§ **WORK REQUIRED**: Within the records below, repeat each line exactly but keep every picture out of the copy.
◇ ◇ ◇
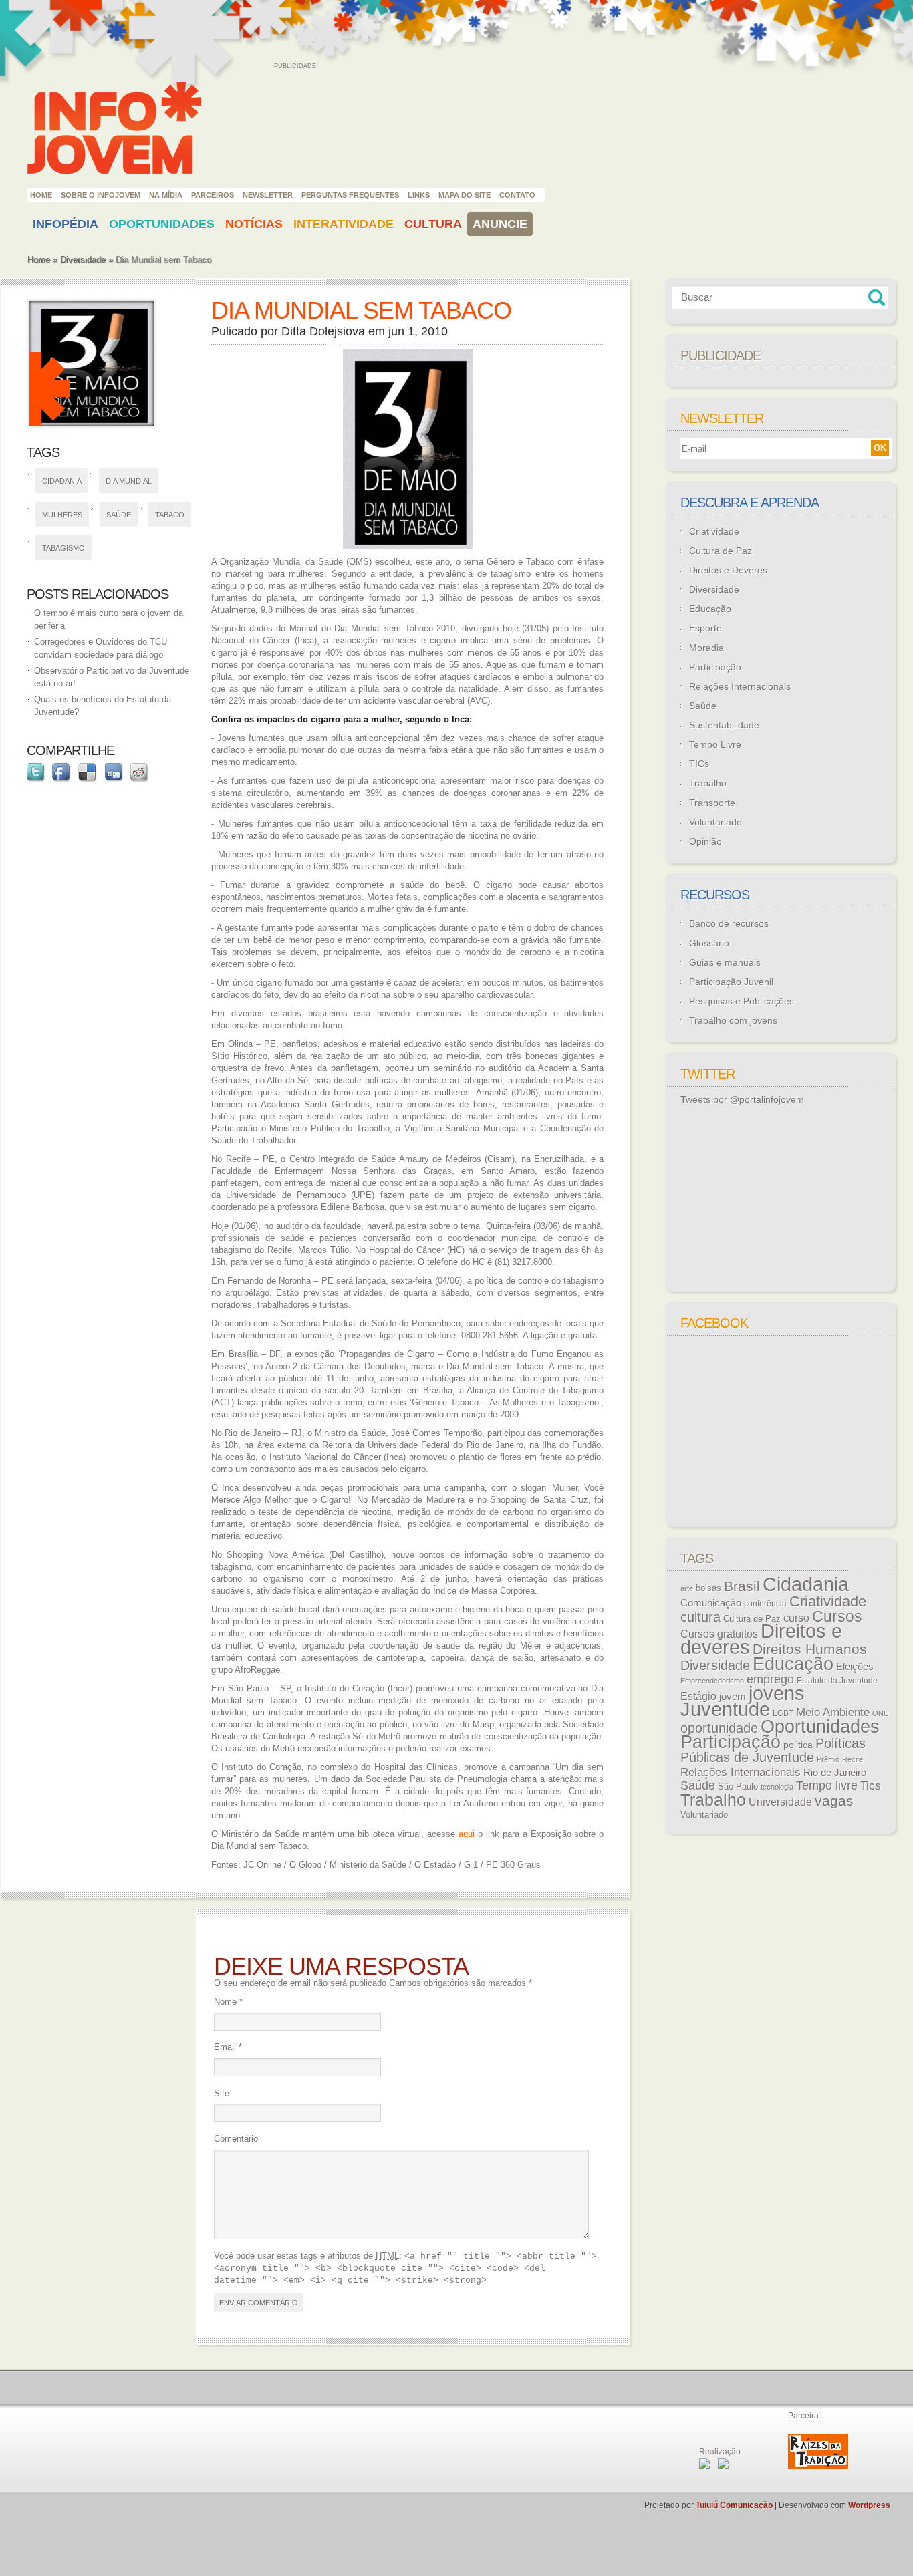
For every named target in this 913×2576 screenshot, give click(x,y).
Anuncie (500, 224)
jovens (777, 1693)
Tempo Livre (715, 744)
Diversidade (83, 260)
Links (419, 195)
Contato (517, 195)
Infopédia (65, 224)
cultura (700, 1617)
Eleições (855, 1666)
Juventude (725, 1709)
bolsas (708, 1588)
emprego (770, 1679)
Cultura (433, 224)
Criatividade (714, 531)
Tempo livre (827, 1785)
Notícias (254, 224)
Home (41, 195)
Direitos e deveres (761, 1639)
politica (798, 1745)
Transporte (712, 802)
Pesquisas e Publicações (741, 1001)
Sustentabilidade (724, 725)
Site (221, 2093)
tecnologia (777, 1787)
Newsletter (268, 195)
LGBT (783, 1713)
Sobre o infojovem (100, 195)
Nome (228, 2002)
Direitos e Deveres (728, 570)
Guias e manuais (725, 962)
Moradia (706, 647)
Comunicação (710, 1602)
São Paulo (738, 1786)
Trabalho (708, 783)
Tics (870, 1785)
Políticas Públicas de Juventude (773, 1750)
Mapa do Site (464, 195)
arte (686, 1588)
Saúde (118, 515)
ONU (880, 1713)
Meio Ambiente (833, 1712)
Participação (715, 667)
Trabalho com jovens (733, 1020)
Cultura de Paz (720, 550)
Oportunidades (162, 224)
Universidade (780, 1802)
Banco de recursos (729, 923)
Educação (710, 608)
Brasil (742, 1586)
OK (880, 448)
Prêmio (828, 1759)
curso (796, 1618)
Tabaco (169, 515)
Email (228, 2047)
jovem (732, 1696)
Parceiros (212, 195)
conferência (765, 1603)
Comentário (236, 2139)
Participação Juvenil (731, 981)
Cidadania (62, 481)
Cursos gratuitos (719, 1634)
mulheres (62, 515)
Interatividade (343, 224)
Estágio (698, 1696)
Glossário (709, 943)
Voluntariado (715, 822)
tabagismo (63, 548)
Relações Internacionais (740, 686)
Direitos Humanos (810, 1649)
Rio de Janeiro (834, 1772)
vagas (834, 1801)
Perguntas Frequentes (350, 195)
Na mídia (165, 195)
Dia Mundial (129, 481)
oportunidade (719, 1728)
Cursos (837, 1616)
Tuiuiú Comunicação (734, 2505)
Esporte (705, 628)
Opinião (705, 841)
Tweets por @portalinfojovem (742, 1099)
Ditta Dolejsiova (323, 331)
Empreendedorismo (712, 1681)
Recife (852, 1759)
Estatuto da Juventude (837, 1680)
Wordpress (869, 2505)
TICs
◇ ◇ ◇
§ **SOLUTION FOR THIS EXERCISE**:
For every named target in this 913×2576 screenshot, give click(x,y).
Anuncie (500, 224)
jovens (777, 1693)
Tempo Livre (715, 744)
Diversidade (83, 260)
Links (419, 195)
Contato (517, 195)
Infopédia (65, 224)
cultura (700, 1617)
Eleições (855, 1666)
Juventude (725, 1709)
bolsas (708, 1588)
emprego (770, 1679)
Cultura (433, 224)
Criatividade (714, 531)
Tempo livre (827, 1785)
Notícias (254, 224)
Home (41, 195)
Direitos e deveres (761, 1639)
politica (798, 1745)
Transporte (712, 802)
Pesquisas e Publicações (741, 1001)
Sustentabilidade (724, 725)
Site (221, 2093)
tecnologia (777, 1787)
Newsletter (268, 195)
LGBT (783, 1713)
Sobre o infojovem (100, 195)
Nome (228, 2002)
Direitos e Deveres (728, 570)
Guias e manuais (725, 962)
Moradia (706, 647)
Comunicação (710, 1602)
São Paulo (738, 1786)
Trabalho (708, 783)
Tics (870, 1785)
Políticas Públicas de Juventude (773, 1750)
Mapa do Site (464, 195)
arte (686, 1588)
Saúde (118, 515)
ONU (880, 1713)
Meio Ambiente (833, 1712)
Participação (715, 667)
Trabalho com jovens (733, 1020)
Cultura de Paz (720, 550)
Oportunidades (162, 224)
Universidade (780, 1802)
Banco de recursos (729, 923)
Educação (710, 608)
Brasil (742, 1586)
OK (880, 448)
Prêmio (828, 1759)
curso (796, 1618)
Tabaco (169, 515)
Email (228, 2047)
jovem (732, 1696)
Parceiros (212, 195)
conferência (765, 1603)
Comentário (236, 2139)
Participação Juvenil (731, 981)
Cidadania (62, 481)
Cursos gratuitos (719, 1634)
mulheres (62, 515)
Interatividade (343, 224)
Estágio (698, 1696)
Glossário (709, 943)
Voluntariado (715, 822)
tabagismo (63, 548)
Relações Internacionais (740, 686)
Direitos Humanos (810, 1649)
Rio de Janeiro (834, 1772)
vagas (834, 1801)
Perguntas Frequentes (350, 195)
Na mídia (165, 195)
Dia Mundial (129, 481)
oportunidade (719, 1728)
Cursos (837, 1616)
Tuiuiú Comunicação (734, 2505)
Esporte (705, 628)
Opinião (705, 841)
Tweets por @portalinfojovem (742, 1099)
Ditta Dolejsiova (323, 331)
Empreendedorismo (712, 1681)
Recife (852, 1759)
Estatuto da Juventude (837, 1680)
Wordpress (869, 2505)
TICs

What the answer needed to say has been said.